Texte par Bruno Lefebvre, médecin de famille du Val-Saint-François
Opposition au non-remplacement de l’appareil de radiographie du centre Multiservice de Windsor
Bonjour,
En tant que médecin de famille exerçant dans cette région depuis quatre ans, je souhaite exprimer ma profonde inquiétude et mon opposition à la fermeture éventuelle du service de radiographie médicale à Windsor. Cette décision, motivée par le vieillissement de l’appareil de radiographie qui a jadis été financé par la fondation du CSSS du Val-St-François, entraînera des conséquences néfastes sur la qualité des soins offerts à nos patients. La décision n’est pas encore prise, mais une épée de Damoclès est sur notre tête.
Quelle direction devons-nous prendre ? Est-ce qu’il est judicieux de demander à nos patients de se déplacer de « seulement » 30 km de plus pour aller faire une radiographie qui a un impact clinique ?
Je vous propose de faire l’histoire d’un cas fictif pour comprendre l’impact sur les différentes perspectives.
Un patient vivant à Richmond va rencontrer un médecin au centre multiservice de Windsor, car il tousse depuis 1 semaine et fait de la fièvre depuis 3 jours. À la suite de son évaluation, le patient doit se diriger vers Sherbrooke où il subit une radiographie des poumons. Le résultat est transmis le lendemain au médecin. Le médecin prescrit le traitement qui est envoyé à la pharmacie et le patient est avisé du résultat par téléphone. Jusqu’ici, cela semble raisonnable.
Imaginons maintenant qu’il ne peut pas se déplacer seul. Il demande de l’aide à un de ses enfants vivant dans le village voisin pour l’accompagner à son rendez-vous médical. Celui-ci manque du travail, mais qu’est-ce qu’on ne ferait pas pour un membre de sa famille ? Finalement son médecin lui demande de faire une radiographie pour préciser le diagnostic :
— « Est-ce qu’on peut y aller demain ? Ma femme va à Sherbrooke, elle pourra l’amener, dit le fils.

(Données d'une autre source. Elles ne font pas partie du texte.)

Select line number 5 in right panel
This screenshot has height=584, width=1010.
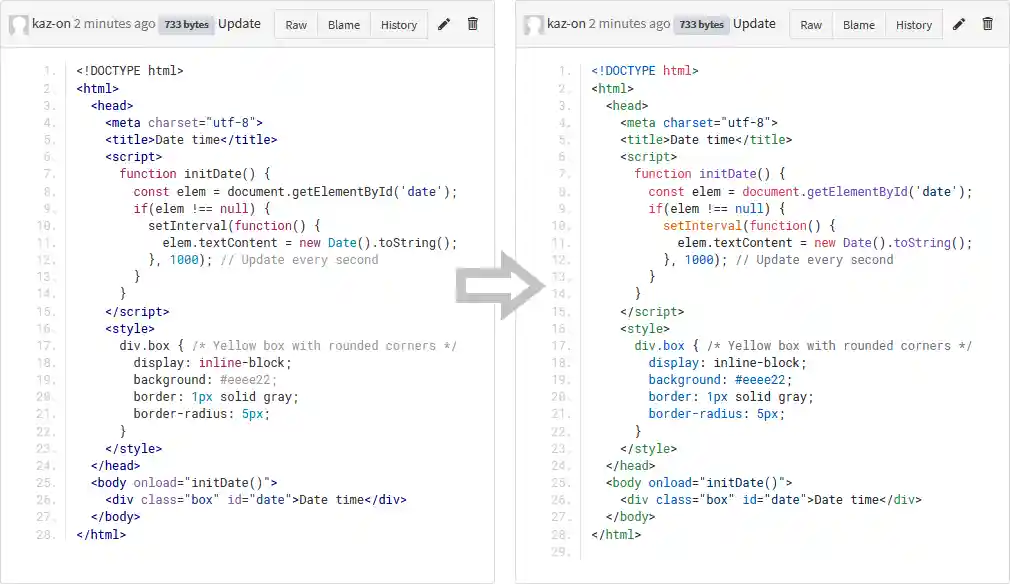[561, 139]
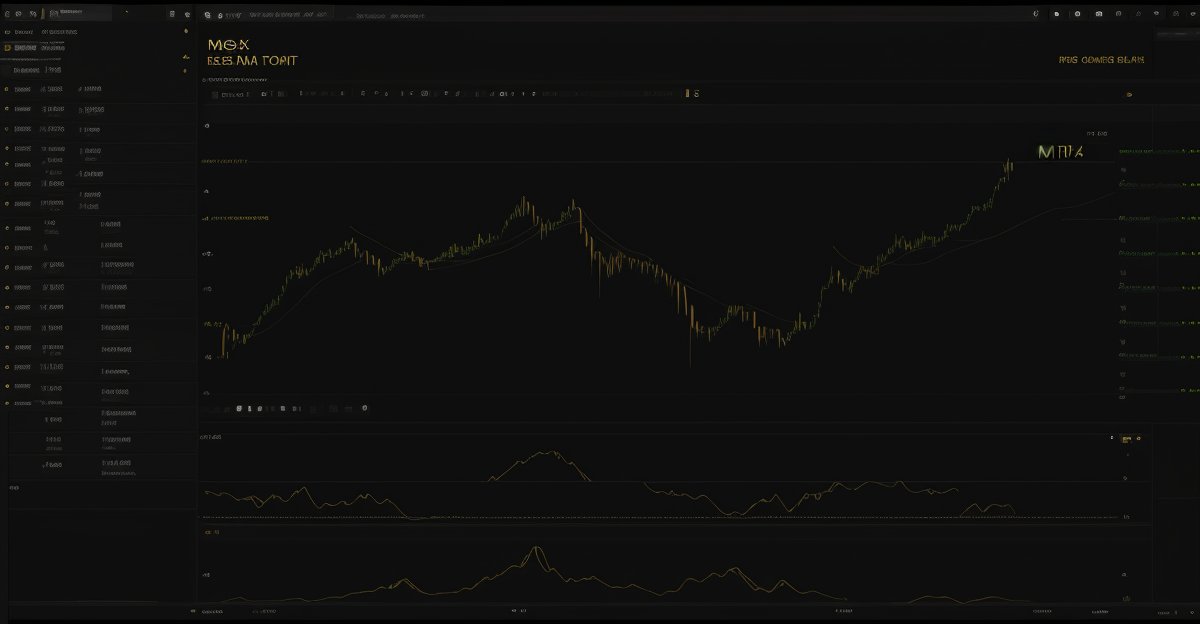Image resolution: width=1200 pixels, height=624 pixels.
Task: Toggle the yellow bullet of the fourth watchlist row
Action: [x=7, y=148]
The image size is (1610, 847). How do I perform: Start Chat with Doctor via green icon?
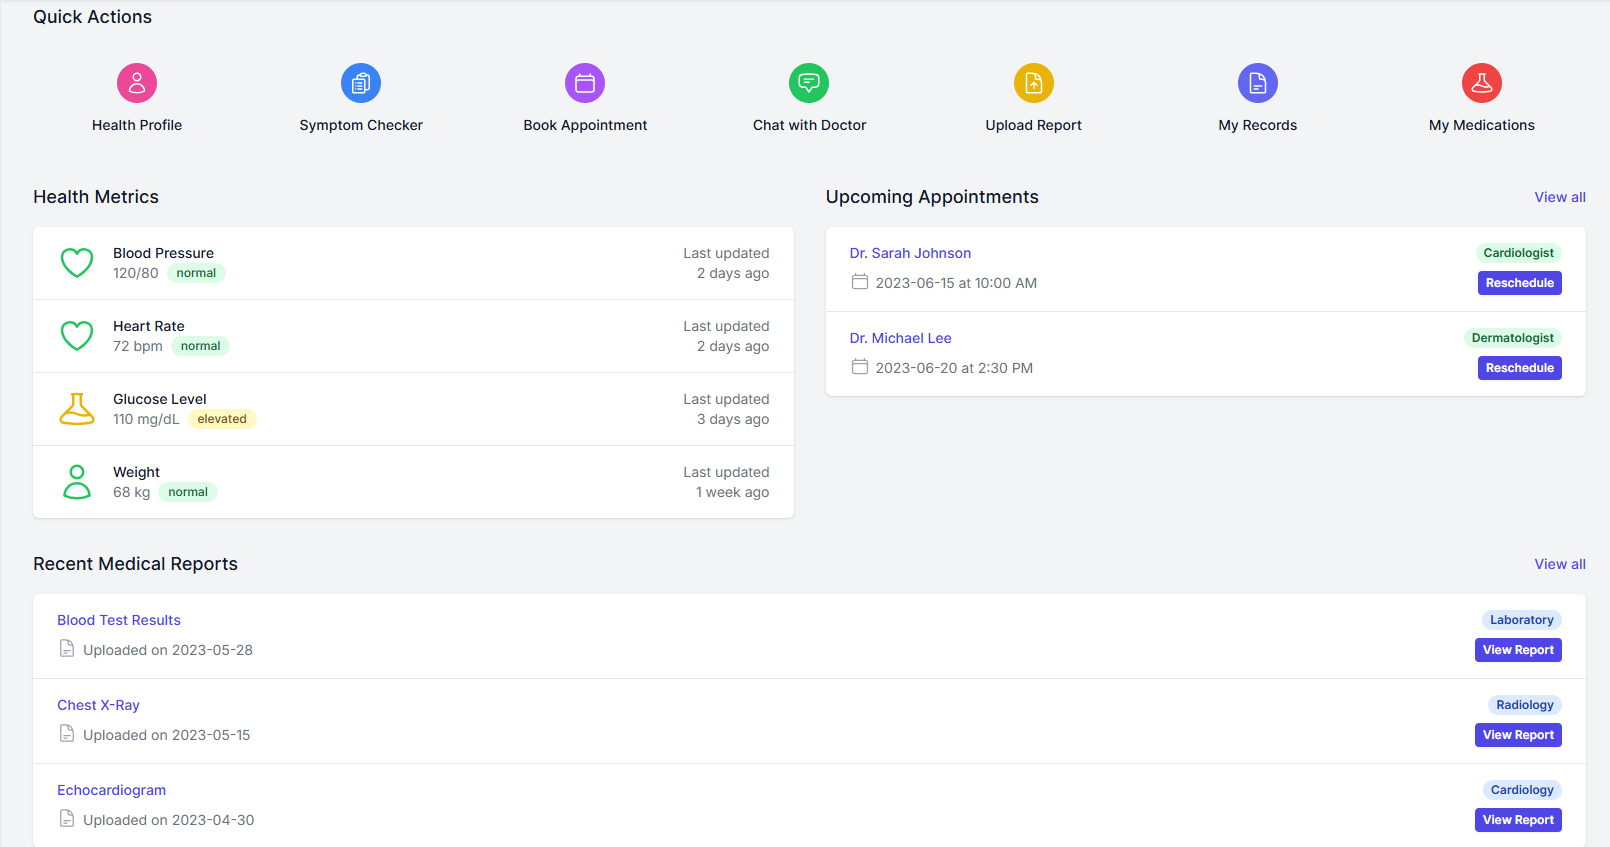pos(809,83)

— Non, je veux être sûr qu’il n’a pas une pneumonie, car, sinon on devra débuter des antibiotiques le plus tôt possible, répond le médecin. »
Alors, ils se dirigent vers la clinique de radiologie à 30 km de la clinique médicale et à 45 km de la maison, où ils doivent attendre pour faire la radiographie. Finalement ils peuvent retourner à Richmond et le fils rentre à sa maison, il a pris sa journée de travail au complet.
Dans ce scénario, il est vrai que le patient a « bien » été traité, le système de la santé a probablement économisé de l’argent, mais est-ce que la société en est gagnante ?
Je suis né dans un hôpital de région et, avec la diminution de la natalité, je comprends très bien la centralisation des institutions de naissance, ce qui a permis de diminuer la mortalité à la naissance, mais surtout les complications néonatales. Je suis heureux de savoir que le service de prélèvement sanguin doit rester un service de proximité, mais jusqu’où doit-on aller pour économiser ? Quelle est la prochaine étape ? Il y a un appareil de radiographie dans le cabinet de votre dentiste ! Est-ce vraiment utile qu’il y ait une clinique médicale dans les petites villes ? Est-ce que le système de transport en commun est prêt pour la centralisation des soins de santé ? Quel est l’impact d’augmenter les déplacements des gens malades ? L’impact sur l’économie (heures de travail perdues), l’impact sur la planète (gaz à effet de serre du déplacement). Tout ça en négligeant l’impact sur la qualité des soins. Je suis médecin de famille et je suis habitué à donner les meilleurs soins avec le minimum de ressources. Alors, je vais continuer de m’adapter et de m’assurer qu’il y ait un accès universel aux soins, mais j’ai besoin de savoir jusqu’où vous êtes prêt à aller.
Veuillez agréer, Madame, Monsieur, l’expression de mes salutations distinguées.